_What needs to be done_
Given the material below, return only the lines starting at the line with "1389x868 pixels." and ending at the line with "Click the grey", exactly as they appear.

_Material provided_
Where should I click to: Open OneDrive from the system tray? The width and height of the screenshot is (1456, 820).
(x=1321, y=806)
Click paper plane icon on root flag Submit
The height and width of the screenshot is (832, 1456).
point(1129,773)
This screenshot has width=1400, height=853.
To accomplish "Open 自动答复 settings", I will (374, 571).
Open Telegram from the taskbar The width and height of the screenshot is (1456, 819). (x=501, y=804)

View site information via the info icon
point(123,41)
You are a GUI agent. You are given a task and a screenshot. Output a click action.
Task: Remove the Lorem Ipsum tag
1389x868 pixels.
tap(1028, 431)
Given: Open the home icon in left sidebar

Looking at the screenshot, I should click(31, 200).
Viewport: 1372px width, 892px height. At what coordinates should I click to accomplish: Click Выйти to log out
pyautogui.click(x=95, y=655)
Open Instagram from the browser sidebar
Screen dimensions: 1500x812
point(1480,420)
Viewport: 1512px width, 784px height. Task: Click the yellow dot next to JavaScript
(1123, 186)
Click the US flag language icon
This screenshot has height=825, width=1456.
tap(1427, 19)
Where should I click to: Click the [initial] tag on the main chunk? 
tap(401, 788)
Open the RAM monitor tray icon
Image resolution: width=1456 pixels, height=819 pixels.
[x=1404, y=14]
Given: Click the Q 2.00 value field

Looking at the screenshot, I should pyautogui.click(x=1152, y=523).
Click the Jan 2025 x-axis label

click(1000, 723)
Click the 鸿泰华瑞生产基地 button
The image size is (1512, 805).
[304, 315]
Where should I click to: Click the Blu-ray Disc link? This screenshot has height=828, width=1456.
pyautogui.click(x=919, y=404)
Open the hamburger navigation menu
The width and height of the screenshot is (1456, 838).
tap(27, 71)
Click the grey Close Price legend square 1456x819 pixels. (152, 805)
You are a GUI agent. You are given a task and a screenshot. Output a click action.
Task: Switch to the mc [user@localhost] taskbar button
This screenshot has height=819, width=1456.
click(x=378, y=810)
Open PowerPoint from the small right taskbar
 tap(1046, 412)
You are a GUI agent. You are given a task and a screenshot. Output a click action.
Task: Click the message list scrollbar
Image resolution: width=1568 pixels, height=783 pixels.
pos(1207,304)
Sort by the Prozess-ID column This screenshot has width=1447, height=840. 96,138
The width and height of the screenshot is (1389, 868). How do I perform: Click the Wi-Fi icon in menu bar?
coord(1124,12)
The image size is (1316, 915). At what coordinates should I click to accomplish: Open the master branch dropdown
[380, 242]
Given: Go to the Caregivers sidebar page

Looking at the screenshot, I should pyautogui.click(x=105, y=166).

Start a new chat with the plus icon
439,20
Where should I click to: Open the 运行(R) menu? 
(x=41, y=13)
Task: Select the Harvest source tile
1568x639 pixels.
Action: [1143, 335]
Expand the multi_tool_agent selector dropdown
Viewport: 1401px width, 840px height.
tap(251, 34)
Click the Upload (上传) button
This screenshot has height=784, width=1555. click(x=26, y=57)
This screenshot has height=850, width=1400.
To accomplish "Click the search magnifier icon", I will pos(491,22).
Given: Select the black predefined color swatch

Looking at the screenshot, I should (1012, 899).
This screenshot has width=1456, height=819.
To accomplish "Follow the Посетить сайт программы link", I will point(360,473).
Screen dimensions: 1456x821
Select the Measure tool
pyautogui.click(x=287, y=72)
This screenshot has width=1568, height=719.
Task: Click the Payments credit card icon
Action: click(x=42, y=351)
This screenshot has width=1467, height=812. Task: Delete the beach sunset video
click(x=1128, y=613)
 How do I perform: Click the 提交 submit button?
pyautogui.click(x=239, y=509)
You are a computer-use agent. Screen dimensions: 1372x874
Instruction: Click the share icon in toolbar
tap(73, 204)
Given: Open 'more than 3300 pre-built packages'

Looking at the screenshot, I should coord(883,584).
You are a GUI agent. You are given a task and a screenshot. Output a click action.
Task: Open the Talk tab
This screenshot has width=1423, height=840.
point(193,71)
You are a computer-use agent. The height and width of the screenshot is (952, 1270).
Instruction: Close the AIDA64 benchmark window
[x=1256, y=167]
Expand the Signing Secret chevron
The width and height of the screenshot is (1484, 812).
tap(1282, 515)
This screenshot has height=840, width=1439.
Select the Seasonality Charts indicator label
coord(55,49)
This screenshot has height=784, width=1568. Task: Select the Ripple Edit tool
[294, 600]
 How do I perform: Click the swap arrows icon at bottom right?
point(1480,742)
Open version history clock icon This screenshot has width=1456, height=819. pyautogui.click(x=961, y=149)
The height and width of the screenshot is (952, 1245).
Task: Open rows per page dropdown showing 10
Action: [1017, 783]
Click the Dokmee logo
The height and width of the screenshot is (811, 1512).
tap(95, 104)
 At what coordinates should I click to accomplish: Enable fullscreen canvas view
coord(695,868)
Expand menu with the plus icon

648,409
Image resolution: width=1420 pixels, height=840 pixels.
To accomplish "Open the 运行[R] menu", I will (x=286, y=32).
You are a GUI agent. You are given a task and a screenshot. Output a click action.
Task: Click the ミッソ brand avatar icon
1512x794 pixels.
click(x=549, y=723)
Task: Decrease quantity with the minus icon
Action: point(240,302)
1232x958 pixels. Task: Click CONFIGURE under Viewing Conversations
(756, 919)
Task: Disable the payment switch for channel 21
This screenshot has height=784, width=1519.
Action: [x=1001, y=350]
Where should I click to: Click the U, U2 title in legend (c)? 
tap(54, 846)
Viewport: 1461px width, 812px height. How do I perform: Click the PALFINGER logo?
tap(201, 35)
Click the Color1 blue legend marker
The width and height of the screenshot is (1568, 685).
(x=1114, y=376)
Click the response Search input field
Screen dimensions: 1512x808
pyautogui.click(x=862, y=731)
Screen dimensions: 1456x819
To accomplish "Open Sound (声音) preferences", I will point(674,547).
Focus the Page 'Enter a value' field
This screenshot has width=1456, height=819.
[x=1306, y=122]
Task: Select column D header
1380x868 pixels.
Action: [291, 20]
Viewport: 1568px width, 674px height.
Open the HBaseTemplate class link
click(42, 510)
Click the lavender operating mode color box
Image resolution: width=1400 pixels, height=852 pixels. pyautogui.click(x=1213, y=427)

_Answer for the task_
1389x868 pixels.
tap(1028, 431)
Given: Open the home icon in left sidebar

Looking at the screenshot, I should click(31, 200).
Viewport: 1372px width, 892px height. At what coordinates should I click to accomplish: Click Выйти to log out
pyautogui.click(x=95, y=655)
Open Instagram from the browser sidebar
Screen dimensions: 1500x812
point(1480,420)
Viewport: 1512px width, 784px height. Task: Click the yellow dot next to JavaScript
(1123, 186)
Click the US flag language icon
This screenshot has height=825, width=1456.
tap(1427, 19)
Where should I click to: Click the [initial] tag on the main chunk? 
tap(401, 788)
Open the RAM monitor tray icon
Image resolution: width=1456 pixels, height=819 pixels.
[x=1404, y=14]
Given: Click the Q 2.00 value field

Looking at the screenshot, I should pyautogui.click(x=1152, y=523).
Click the Jan 2025 x-axis label

click(1000, 723)
Click the 鸿泰华瑞生产基地 button
The image size is (1512, 805).
[304, 315]
Where should I click to: Click the Blu-ray Disc link? This screenshot has height=828, width=1456.
pyautogui.click(x=919, y=404)
Open the hamburger navigation menu
The width and height of the screenshot is (1456, 838).
tap(27, 71)
Click the grey Close Price legend square 1456x819 pixels. (152, 805)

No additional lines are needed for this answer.